Yahoo Deal Closed by Verizon, Mayer Ends Tenure

Verizon Communications said Tuesday that it had closed its acquisition of $4.48 billion of Yahoo Inc.’s core business. Verizon also announced that CEO of Yahoo Marissa Mayer had resigned.

The completion of this acquisition represents the end for Yahoo as a standalone web company. Yahoo was a pioneer in the tech world that at one time was valued at over $100 billion.

Verizon, the largest U.S. based wireless operator, is combining AOL and Yahoo. AOL was acquired in 2015 and the two entities will form Oath, led by Tim Armstrong the CEO at AOL. Oath’s more than 50 brands will include Tumblr, TechCrunch and HuffPost.

Mayer sent an email to her employees on Tuesday that said given the imminent changes to her role she would be leaving. She also posted on Tumblr saying she wanted everyone to know she was brimming with optimism, gratitude and nostalgia.

Armstrong told his employees in another separate note that the services of the combined company reach more than one billion people monthly and added that accomplishing the company objectives and its goals would require making adjustments.

Armstrong added that the opportunity that was in front of everyone at the company was not about the opinions by the pundits and was not about its competition, it was about the company and employees ability to focus maniacally on delivering services that are magical to consumers who are mobile enabled.

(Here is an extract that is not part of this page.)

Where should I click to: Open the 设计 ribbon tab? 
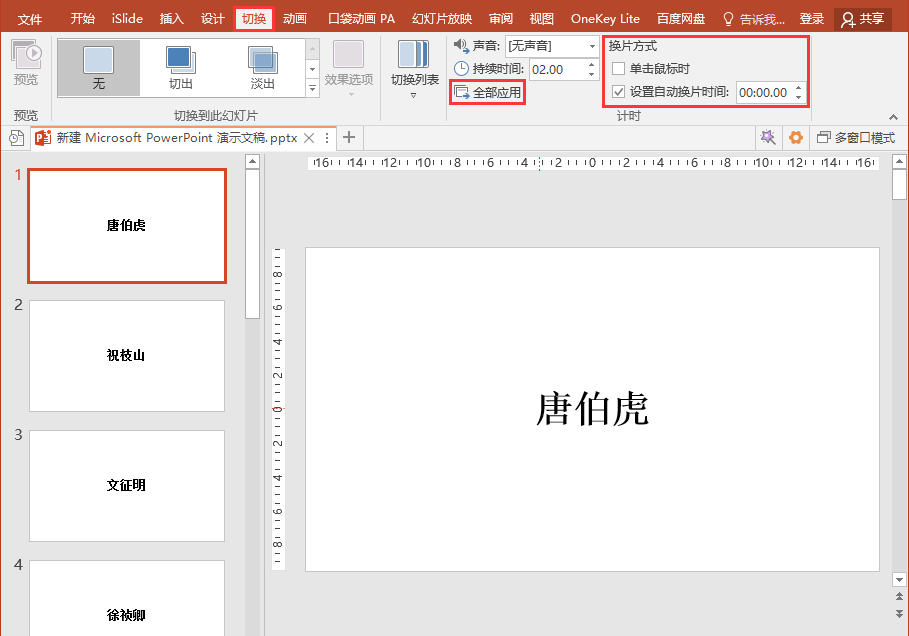click(x=213, y=19)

The close of this deal, which was announced last July, had been put off as the two companies made an assessment over the fallout from two breaches of data that Yahoo had disclosed on two occasions last year.

Last week it was reported that Verizon was planning to cut as many as 2,000 jobs which represented approximately 15% the AOL and Yahoo combined workforce.

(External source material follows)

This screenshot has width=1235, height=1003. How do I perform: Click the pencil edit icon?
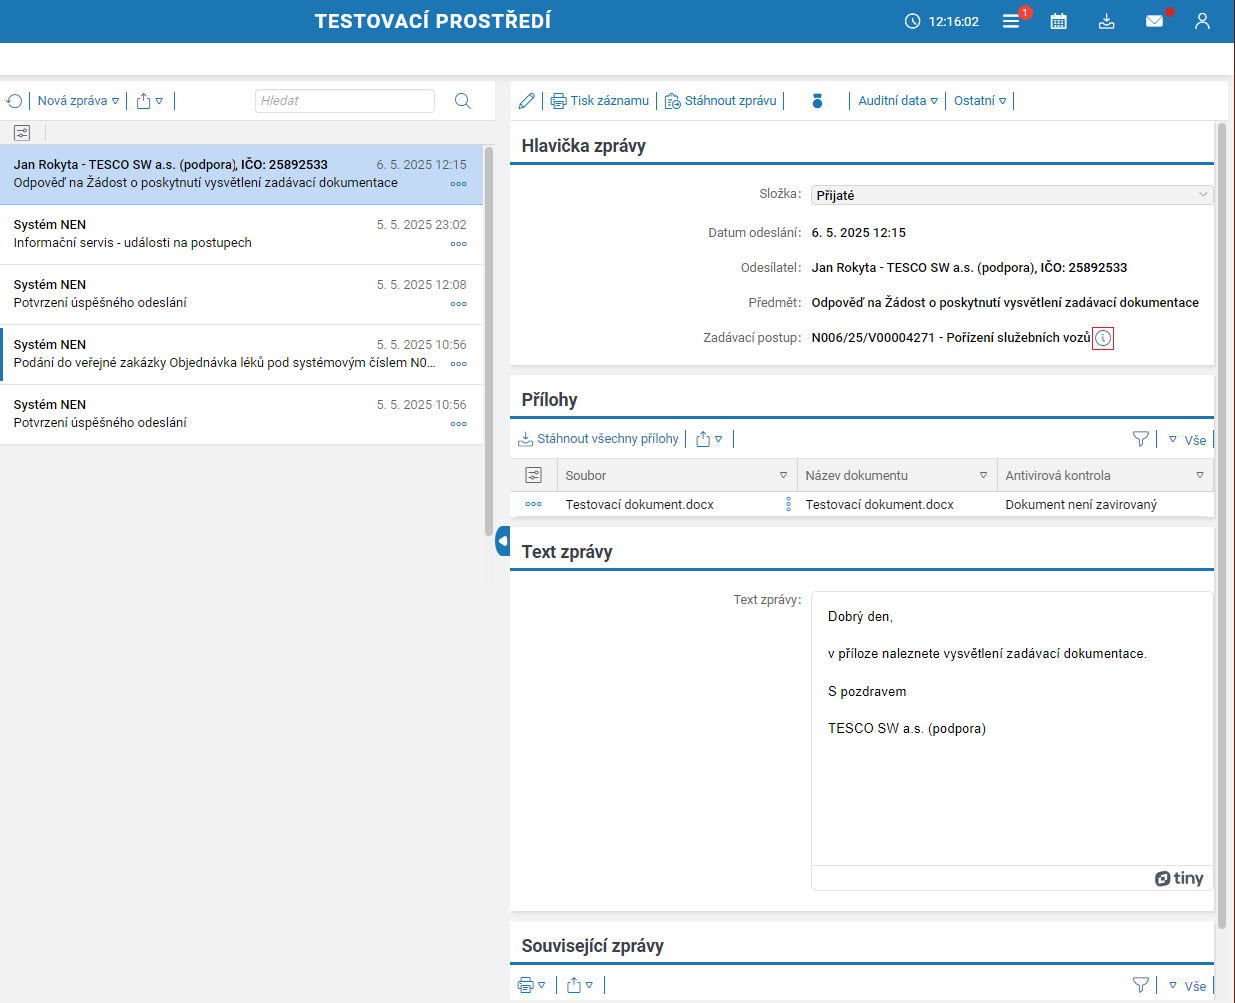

Verizon will most likely make the cuts starting on Wednesday. Yahoo during 2016 eliminated 15% of its workers, while AOL cuts over 500 of its workforce.

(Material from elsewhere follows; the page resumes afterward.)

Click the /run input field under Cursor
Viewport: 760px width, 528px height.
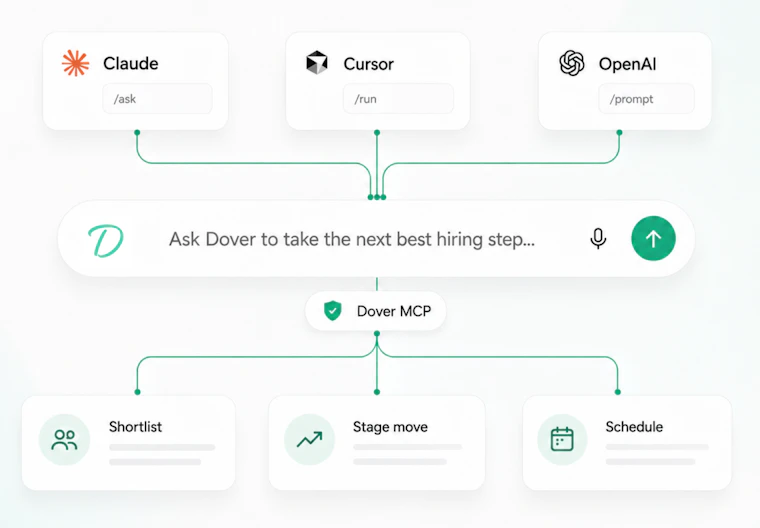point(398,99)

As of Friday, the rest of Yahoo that Verizon did not acquire would change its name to Altaba, Inc. a holding company with primary assets being its 15.5% share in Alibaba and a holding of 35.5% in Yahoo Japan.

Thomas McInerney, who currently is a board member at Yahoo, will become the CEO of Altaba.

Verizon shares were down Tuesday by 1.6% and are off close to 13% since the start of 2017.